You can easily run models like Mistral and Stable Diffusion in Ollama and Draw Things, and you can run newer models like Devstral (the MLX version) and Z Image Turbo with a little effort using LM Studio and Comfyui. It isn't as fast as using a good nVidia GPU or a cloud GPU but it's certainly good enough to play around with and learn more about it. I've written a bunch of apps that give me a browser UI talking to an API that's provided by an app running a model locally and it works perfectly well. I did that on an 8GB M1 for 18 months and then upgraded to a 24GB M4 Pro recently. I still have the M1 on my network for doing AI things in the background.

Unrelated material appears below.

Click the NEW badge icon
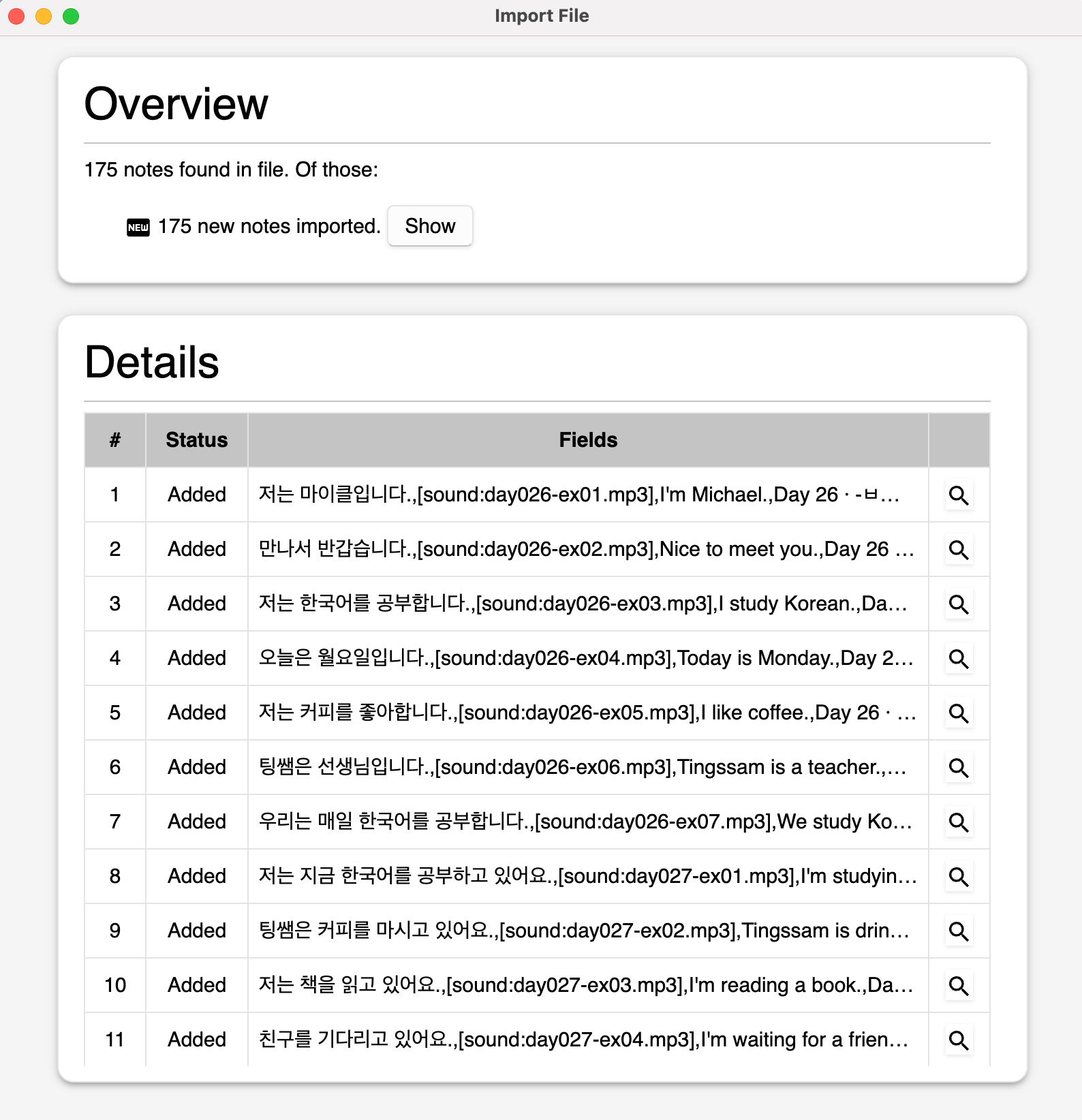This screenshot has width=1082, height=1120. [138, 227]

Yes, the models it can run do not perform like chatgpt or claude 4.5, but they're still very useful.
If you try to get them to compose text, you'll end up seeing a lot less variety than you would with a chatgpt for instance. That said, ask them to analyze a csv file that you don't want to give to chatgpt, or ask them to write code and they're generally competent at it. the high end codex-gpt-5.2 type models are smarter, may find better solutions, may track down bugs more quickly -- but the local models are getting better all the time.
You need 96gb or 128gb to do non trivial things. That is not yet 749 usd
While browsing the Apple website, it looks like the cheapest Macbook with 64 GB of RAM is the Macbook Pro M4 Max with 40-core GPU, which starts at $3,899, a.k.a. more than five times more expensive than the price quoted above.
Anyway, I'm on a mission to have no subscriptions in the New Year. Plus it feels wrong to be contributing towards my own irrelevance (GAI).